DFTracer Composites (General)

Namespace: dftracer::utils::utilities::composites::dft

class ArgsMap

Public Functions

ArgsMap() = default
inline bool exists() const
inline explicit operator bool() const
inline void set_valid(bool v)
inline void insert(std::string_view key, ArgsValue value)
inline void clear()
inline ArgsValueProxy operator[](std::string_view key) const
inline ArgsValueProxy operator[](const char *key) const
inline ArgsValueProxy operator[](const std::string &key) const
inline ArgsValueProxy at(const char *key) const
inline ArgsValueProxy at(const std::string &key) const
inline ArgsValueProxy at(std::string_view key) const
template<typename Fn>
inline void for_each_member(Fn &&fn) const
inline const Map &raw() const
class ArgsValueProxy

Public Functions

inline explicit ArgsValueProxy(const ArgsValue *v = nullptr)
inline bool exists() const
inline explicit operator bool() const
inline bool is_null() const
inline bool is_string() const
inline bool is_uint() const
inline bool is_int() const
inline bool is_number() const
inline bool is_bool() const
inline bool is_object() const
inline bool is_array() const
template<typename T>
inline T get(const T &default_val = T{}) const
template<typename T>
inline std::optional<T> get_optional() const
class ChunkExtractorUtility : public dftracer::utils::utilities::Utility<ChunkExtractorUtilityInput, ChunkExtractorUtilityOutput, utilities::tags::Parallelizable>

Extracts and merges chunks from DFTracer files.

Usage:

ChunkExtractorUtility extractor;

auto input = ChunkExtractorUtilityInput::from_manifest(1, manifest)
                 .with_output_dir("/output")
                 .with_app_name("myapp")
                 .with_compression(true);

auto result = extractor.process(input);
if (result.success) {
    std::cout << "Extracted " << result.events << " events\n";
}

Public Functions

coro::CoroTask<ChunkExtractorUtilityOutput> process(const ChunkExtractorUtilityInput &input) override
struct ChunkExtractorUtilityInput

Input for DFTracer chunk extraction.

Accepts DFTracerChunkManifest with line tracking, but converts to byte-based fileio::ChunkManifest for extraction.

Public Functions

inline ChunkExtractorUtilityInput()
inline ChunkExtractorUtilityInput &with_output_dir(std::string dir)
inline ChunkExtractorUtilityInput &with_app_name(std::string name)
inline ChunkExtractorUtilityInput &with_compression(bool enabled)
inline ChunkExtractorUtilityInput &with_compute_hash(bool enabled)
inline fileio::ChunkManifest to_io_manifest() const
inline bool operator==(const ChunkExtractorUtilityInput &other) const

Public Members

int chunk_index
internal::DFTracerChunkManifest manifest
std::string output_dir
std::string app_name
bool compress = false
bool compute_hash = true

Public Static Functions

static inline ChunkExtractorUtilityInput from_manifest(int index, internal::DFTracerChunkManifest m)
struct ChunkExtractorUtilityOutput

Result of DFTracer chunk extraction.

Public Functions

inline ChunkExtractorUtilityOutput()
inline ChunkExtractorUtilityOutput(int index, std::string path, double mb, std::size_t event_count, bool succ)
inline bool operator==(const ChunkExtractorUtilityOutput &other) const
inline bool operator!=(const ChunkExtractorUtilityOutput &other) const

Public Members

int chunk_index
std::string output_path
double size_mb
std::size_t events
bool success
std::size_t event_hash = 0
class ChunkManifestMapperUtility : public dftracer::utils::utilities::Utility<ChunkManifestMapperUtilityInput, ChunkManifestMapperUtilityOutput>

Workflow for mapping DFTracer file metadata to chunk manifests with line tracking.

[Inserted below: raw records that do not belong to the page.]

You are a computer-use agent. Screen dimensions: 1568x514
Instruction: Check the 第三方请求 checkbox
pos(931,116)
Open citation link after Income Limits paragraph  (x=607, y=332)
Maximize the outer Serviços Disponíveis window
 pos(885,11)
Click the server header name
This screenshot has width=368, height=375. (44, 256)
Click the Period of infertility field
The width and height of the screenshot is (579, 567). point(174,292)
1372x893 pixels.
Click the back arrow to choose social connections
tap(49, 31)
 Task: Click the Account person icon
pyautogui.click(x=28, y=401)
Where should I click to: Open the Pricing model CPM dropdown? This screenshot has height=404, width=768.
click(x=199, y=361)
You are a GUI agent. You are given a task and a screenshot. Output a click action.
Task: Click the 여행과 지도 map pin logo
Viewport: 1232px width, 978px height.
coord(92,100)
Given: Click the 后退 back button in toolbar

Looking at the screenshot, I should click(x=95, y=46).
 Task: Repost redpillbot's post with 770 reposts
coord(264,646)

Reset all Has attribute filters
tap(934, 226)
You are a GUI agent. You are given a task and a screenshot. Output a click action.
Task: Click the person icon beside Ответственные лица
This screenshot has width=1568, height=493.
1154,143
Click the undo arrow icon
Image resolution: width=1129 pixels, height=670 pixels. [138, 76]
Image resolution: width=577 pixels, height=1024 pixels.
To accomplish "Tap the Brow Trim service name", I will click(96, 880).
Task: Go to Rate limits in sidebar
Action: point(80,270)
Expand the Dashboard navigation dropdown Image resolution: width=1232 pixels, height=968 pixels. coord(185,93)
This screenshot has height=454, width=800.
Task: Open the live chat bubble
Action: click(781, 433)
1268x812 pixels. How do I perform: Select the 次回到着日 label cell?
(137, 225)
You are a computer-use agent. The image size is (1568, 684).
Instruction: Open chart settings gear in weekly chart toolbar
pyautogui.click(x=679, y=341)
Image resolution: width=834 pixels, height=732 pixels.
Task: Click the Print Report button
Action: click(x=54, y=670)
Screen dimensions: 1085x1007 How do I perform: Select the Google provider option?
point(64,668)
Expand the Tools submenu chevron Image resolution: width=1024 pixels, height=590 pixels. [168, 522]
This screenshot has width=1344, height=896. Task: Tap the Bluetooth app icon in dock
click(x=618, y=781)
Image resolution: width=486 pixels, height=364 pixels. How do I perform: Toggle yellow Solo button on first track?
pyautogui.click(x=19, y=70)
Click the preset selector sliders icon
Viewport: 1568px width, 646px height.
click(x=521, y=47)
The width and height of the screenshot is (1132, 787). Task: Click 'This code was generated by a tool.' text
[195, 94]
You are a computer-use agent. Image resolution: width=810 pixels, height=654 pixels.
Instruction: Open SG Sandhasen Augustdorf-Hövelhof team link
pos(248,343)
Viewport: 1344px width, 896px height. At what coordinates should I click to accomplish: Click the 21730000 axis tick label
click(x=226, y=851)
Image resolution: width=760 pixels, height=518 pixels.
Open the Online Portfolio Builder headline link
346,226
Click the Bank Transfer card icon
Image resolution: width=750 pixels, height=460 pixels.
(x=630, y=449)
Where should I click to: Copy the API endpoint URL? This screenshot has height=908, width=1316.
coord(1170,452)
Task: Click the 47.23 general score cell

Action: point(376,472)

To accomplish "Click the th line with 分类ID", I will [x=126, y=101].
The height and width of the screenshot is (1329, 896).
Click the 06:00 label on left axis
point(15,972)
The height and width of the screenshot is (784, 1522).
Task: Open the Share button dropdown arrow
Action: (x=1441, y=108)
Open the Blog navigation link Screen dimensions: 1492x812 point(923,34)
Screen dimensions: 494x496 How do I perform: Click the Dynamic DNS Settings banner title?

This workflow takes DFTracer-specific file metadata (line counts, sizes, event counts) and distributes files across chunks to achieve a target chunk size. It creates DFTracerChunkManifest objects with both byte offsets and line numbers.

Algorithm:

  • Greedily fills chunks up to target size

  • Splits large files across multiple chunks if needed

  • Tracks both byte offsets and line ranges for each chunk

  • Approximates byte offsets from line-based metadata

  • Assumes uniform byte distribution across lines

  • Line boundary alignment happens during extraction (LineBytesRange)

Usage:

DFTracerChunkManifestMapper mapper;

auto input = DFTracerChunkManifestMapperInput::from_metadata(file_metadata)
                 .with_target_size(100.0);  // 100 MB chunks

auto manifests = mapper.process(input);
// manifests[i] contains DFTracerChunkSpec objects with line tracking

Public Functions

coro::CoroTask<ChunkManifestMapperUtilityOutput> process(const ChunkManifestMapperUtilityInput &input) override
struct ChunkManifestMapperUtilityInput

Input for DFTracer chunk manifest mapping.

Public Functions

inline ChunkManifestMapperUtilityInput()
inline ChunkManifestMapperUtilityInput &with_target_size(double size_mb)

Public Members

std::vector<MetadataCollectorUtilityOutput> file_metadata
double target_chunk_size_mb

Public Static Functions

static inline ChunkManifestMapperUtilityInput from_metadata(std::vector<MetadataCollectorUtilityOutput> metadata)
struct DFTracerEvent

Public Functions

inline bool is_metadata() const
inline bool is_counter() const
inline bool is_profile() const
inline bool is_system() const
inline bool is_event() const
inline bool is_complete() const
inline bool has_id() const

Public Members

std::uint64_t id = 0
std::string_view name
std::string_view cat
std::string_view ph
std::uint64_t pid = 0
std::uint64_t tid = 0
std::uint64_t ts = 0
std::uint64_t dur = 0
ArgsMap args

Public Static Functions

static inline bool parse(const JsonValue &json, DFTracerEvent &out)
static inline bool parse_scalars(simdjson::dom::element root, DFTracerEvent &out, simdjson::dom::element &out_args, bool &out_has_args)
static inline bool parse_ondemand(common::json::JsonParser &parser, DFTracerEvent &out)
class DftEventDispatcher : public dftracer::utils::utilities::indexer::IndexVisitor

Public Types

using VisitorList = std::vector<std::reference_wrapper<DftEventVisitor>>

Public Functions

inline explicit DftEventDispatcher(VisitorList visitors, bool force_serial = false)
inline virtual void begin(std::size_t num_checkpoints) override
inline virtual coro::CoroTask<void> on_checkpoint(std::size_t checkpoint_idx) override
inline virtual coro::CoroTask<void> on_chunk(const char *data, std::size_t len, std::size_t checkpoint_idx) override
inline virtual coro::CoroTask<void> flush() override
inline virtual bool wants_drain() const noexcept override

Cheap hint that drain_pending() should be called to apply backpressure. Default false. Polled after each on_line call.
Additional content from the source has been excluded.